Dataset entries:
+ + +

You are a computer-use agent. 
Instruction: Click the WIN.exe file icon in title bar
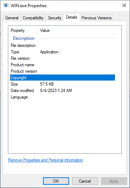pyautogui.click(x=6, y=5)
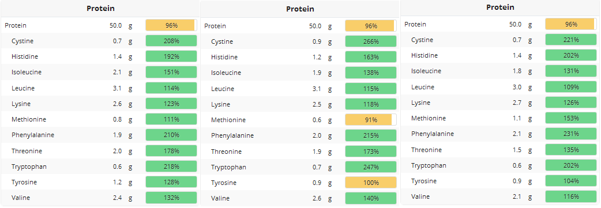Select the Valine 140% bar

(x=371, y=198)

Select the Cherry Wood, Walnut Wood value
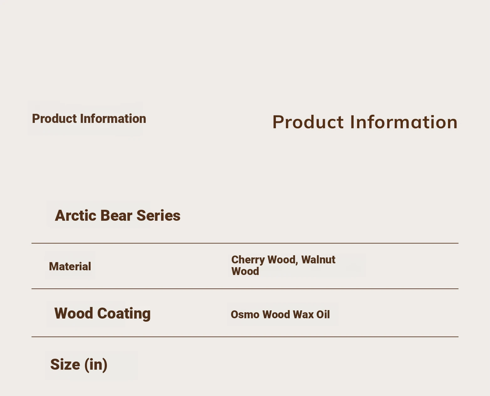tap(283, 265)
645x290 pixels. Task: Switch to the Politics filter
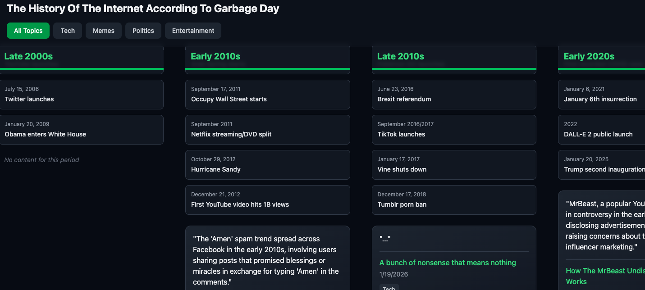click(x=143, y=31)
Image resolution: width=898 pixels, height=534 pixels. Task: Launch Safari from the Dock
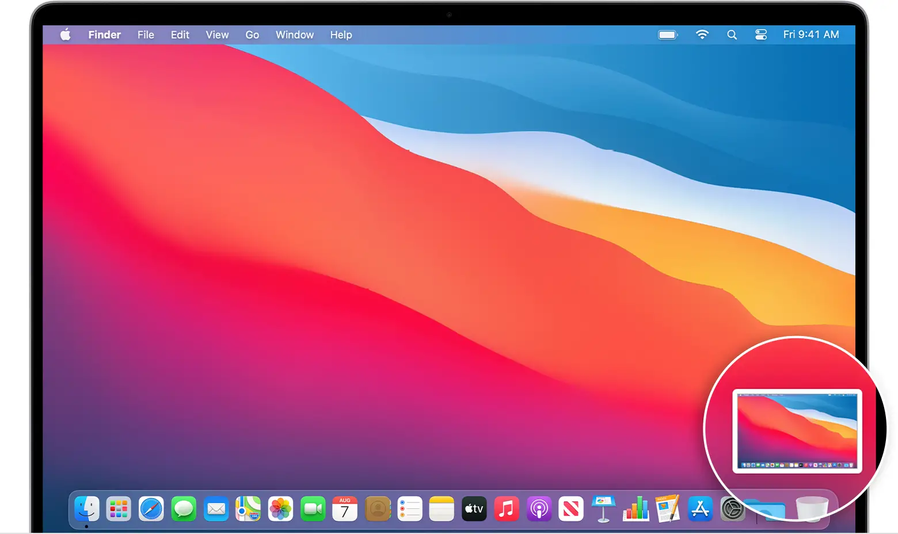point(151,509)
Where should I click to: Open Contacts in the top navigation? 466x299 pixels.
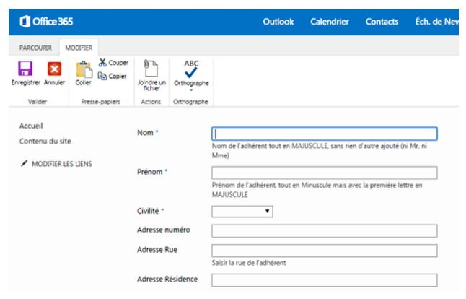[382, 22]
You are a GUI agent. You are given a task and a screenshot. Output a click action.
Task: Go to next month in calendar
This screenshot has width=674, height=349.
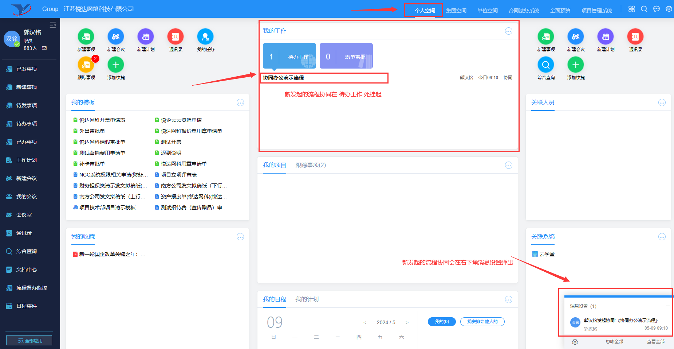407,322
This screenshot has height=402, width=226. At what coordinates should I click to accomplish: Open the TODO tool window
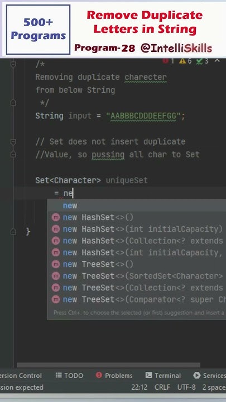point(69,376)
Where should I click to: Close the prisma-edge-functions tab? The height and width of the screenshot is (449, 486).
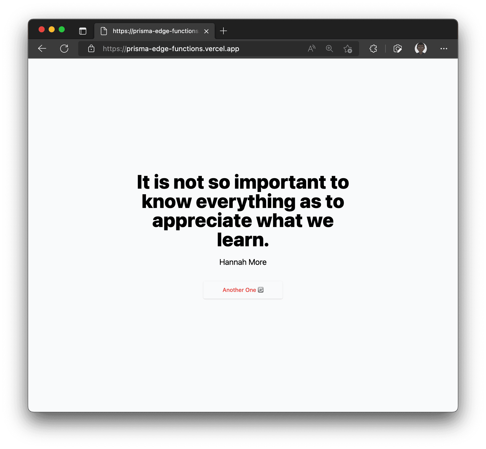pyautogui.click(x=206, y=31)

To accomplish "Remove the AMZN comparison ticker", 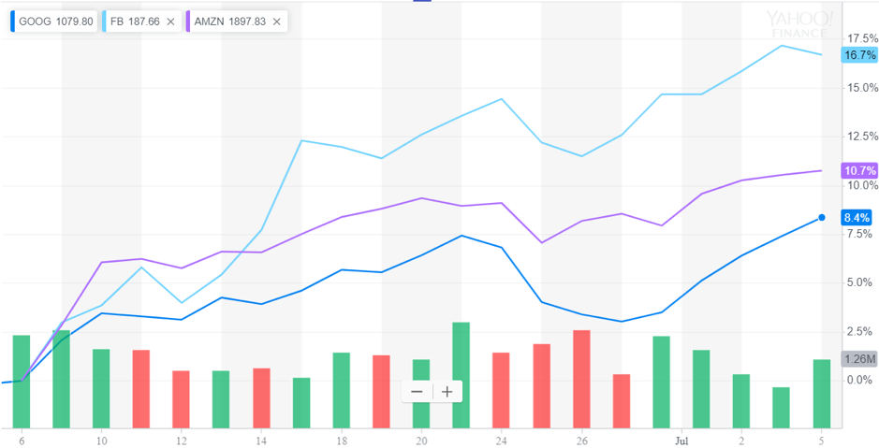I will [275, 22].
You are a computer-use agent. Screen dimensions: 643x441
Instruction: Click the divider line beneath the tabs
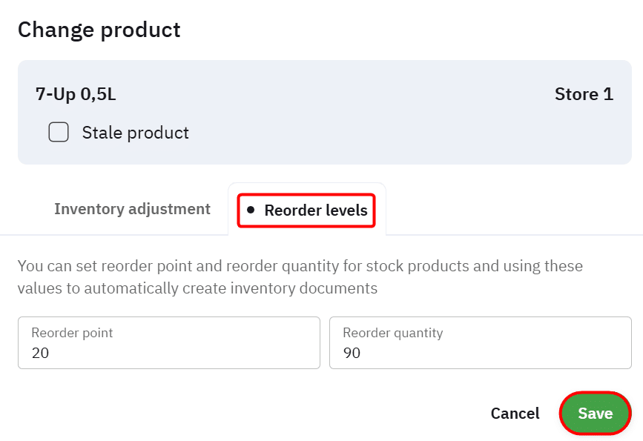click(x=512, y=235)
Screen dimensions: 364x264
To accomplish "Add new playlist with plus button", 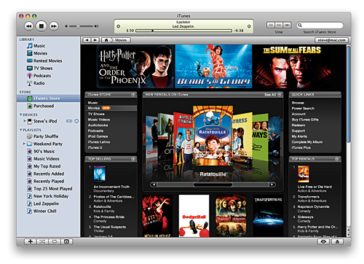I will pyautogui.click(x=31, y=241).
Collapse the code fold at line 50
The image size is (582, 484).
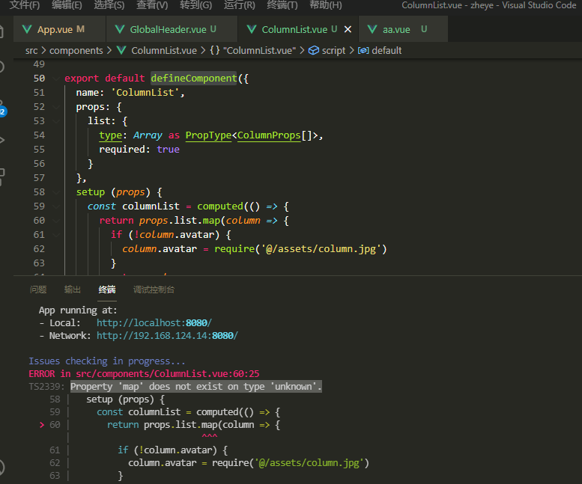pyautogui.click(x=58, y=79)
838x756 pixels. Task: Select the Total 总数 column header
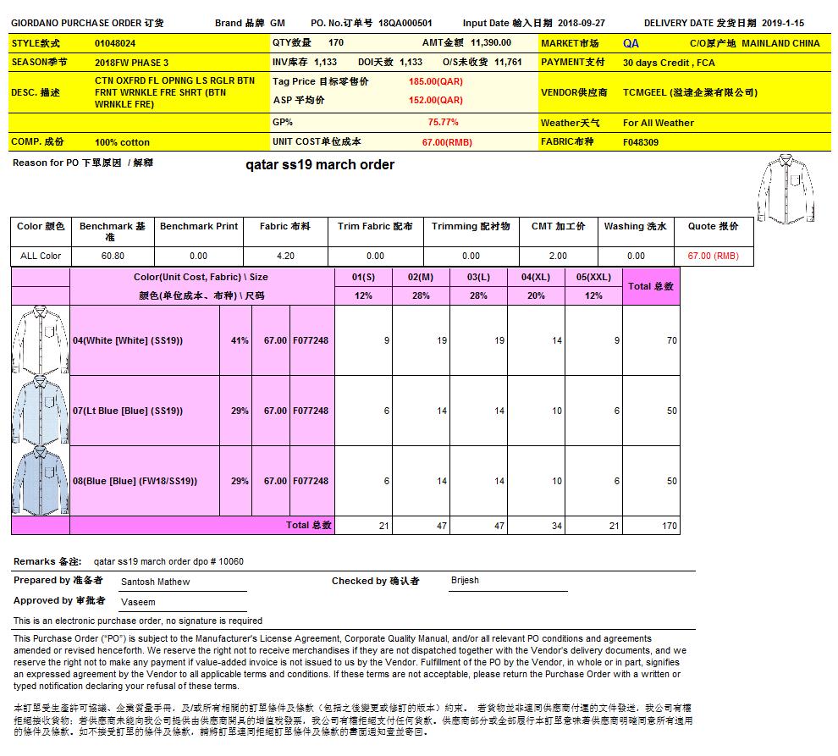pos(651,286)
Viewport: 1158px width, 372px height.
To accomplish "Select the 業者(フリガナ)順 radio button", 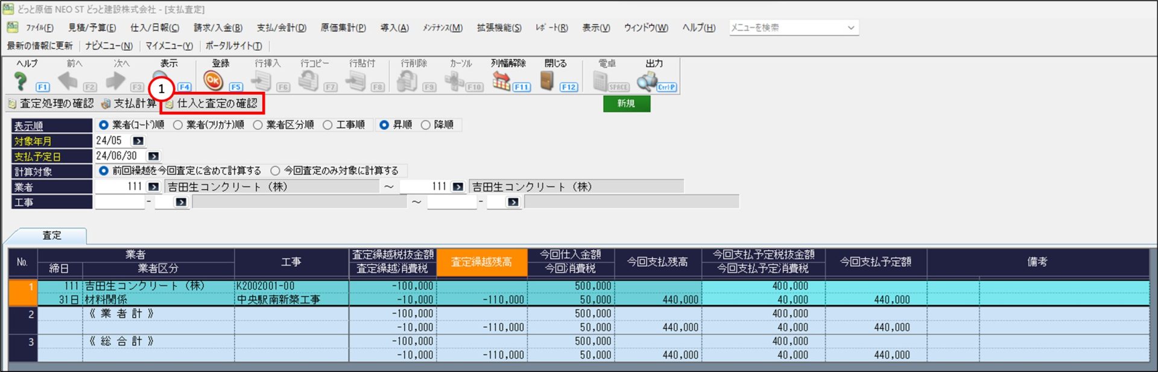I will tap(178, 125).
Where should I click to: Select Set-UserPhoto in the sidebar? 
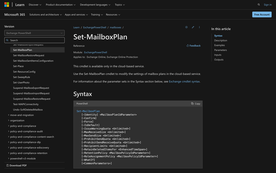21,83
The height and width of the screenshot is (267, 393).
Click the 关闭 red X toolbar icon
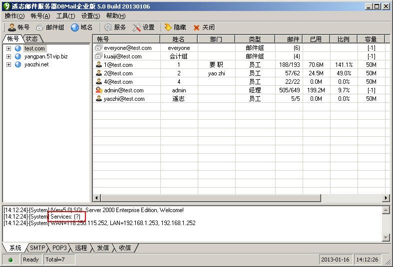[196, 27]
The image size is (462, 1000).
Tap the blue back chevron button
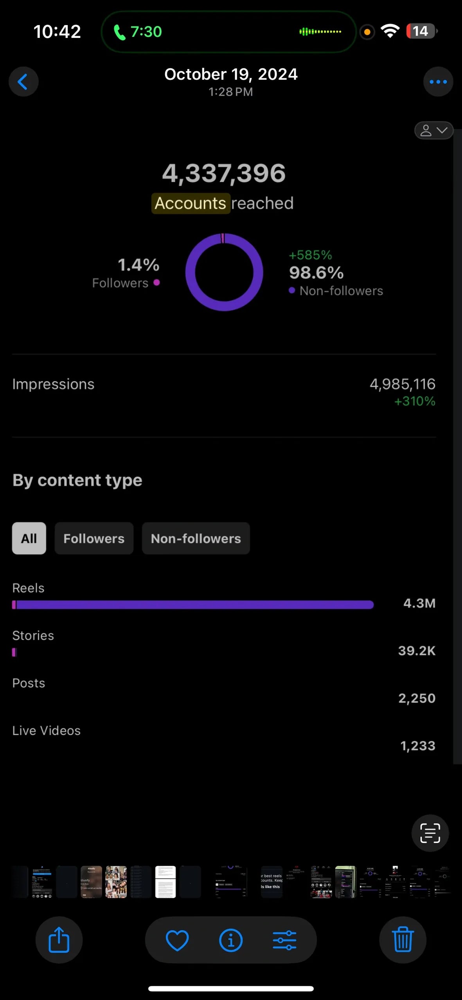23,82
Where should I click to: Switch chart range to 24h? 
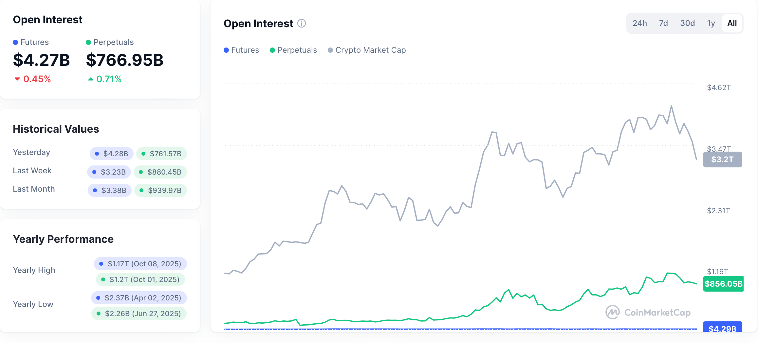pos(639,23)
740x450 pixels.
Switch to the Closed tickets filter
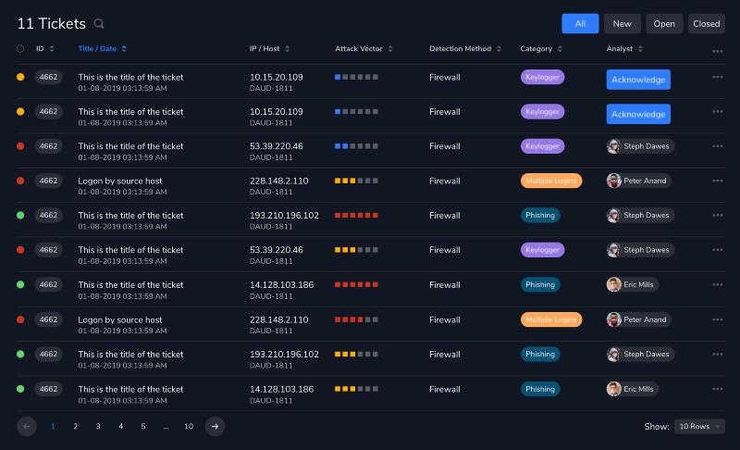coord(707,23)
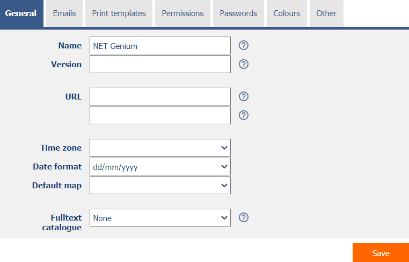Viewport: 409px width, 262px height.
Task: Switch to the Print templates tab
Action: (119, 13)
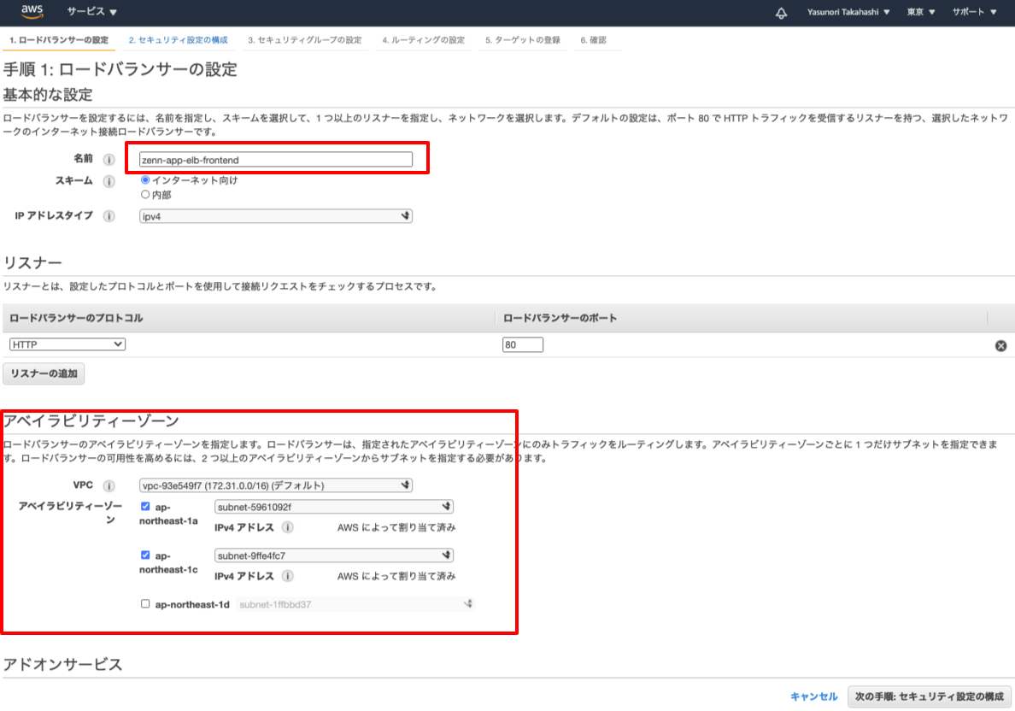Switch to step 2 セキュリティ設定の構成
The width and height of the screenshot is (1015, 711).
pyautogui.click(x=176, y=39)
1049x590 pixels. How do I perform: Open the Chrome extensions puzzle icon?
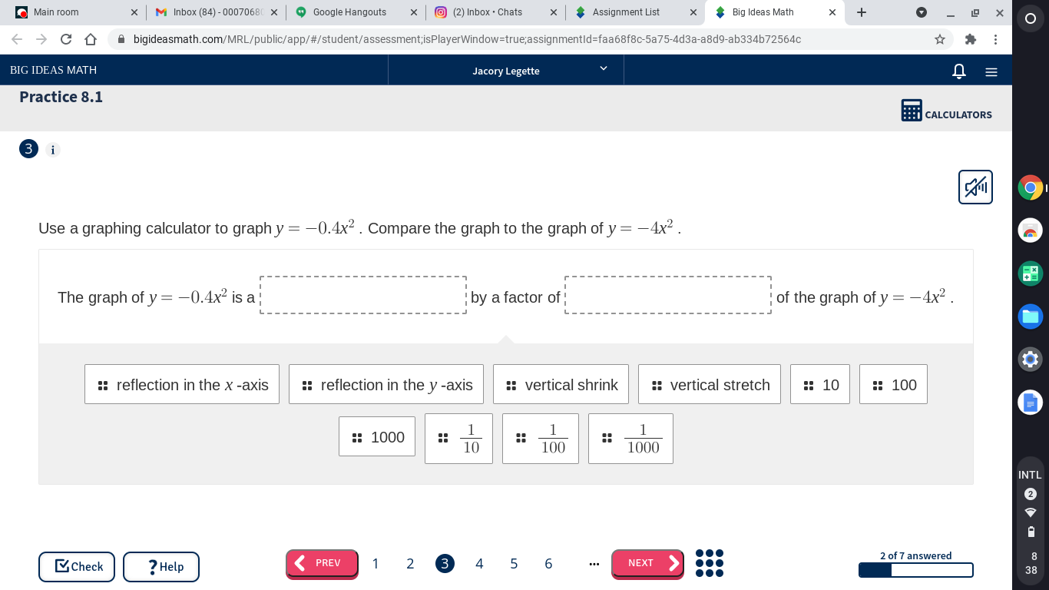tap(971, 39)
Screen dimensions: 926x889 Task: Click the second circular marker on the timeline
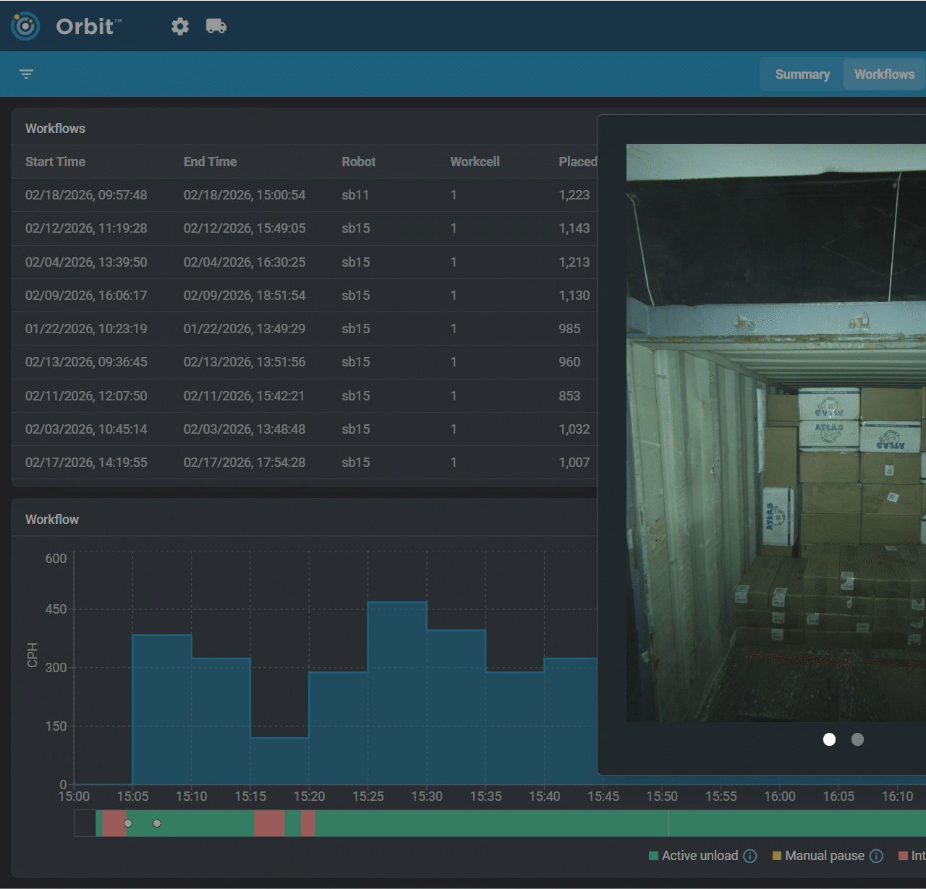[x=157, y=823]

+ + +

■ TASK DETAILS ■
The answer must be every line from the entries above that holds the string "computer".

■ SOLUTION TO THIS PROBLEM ■
You are a computer-use agent. 
You are a computer-use agent. Screen dimensions: 643x441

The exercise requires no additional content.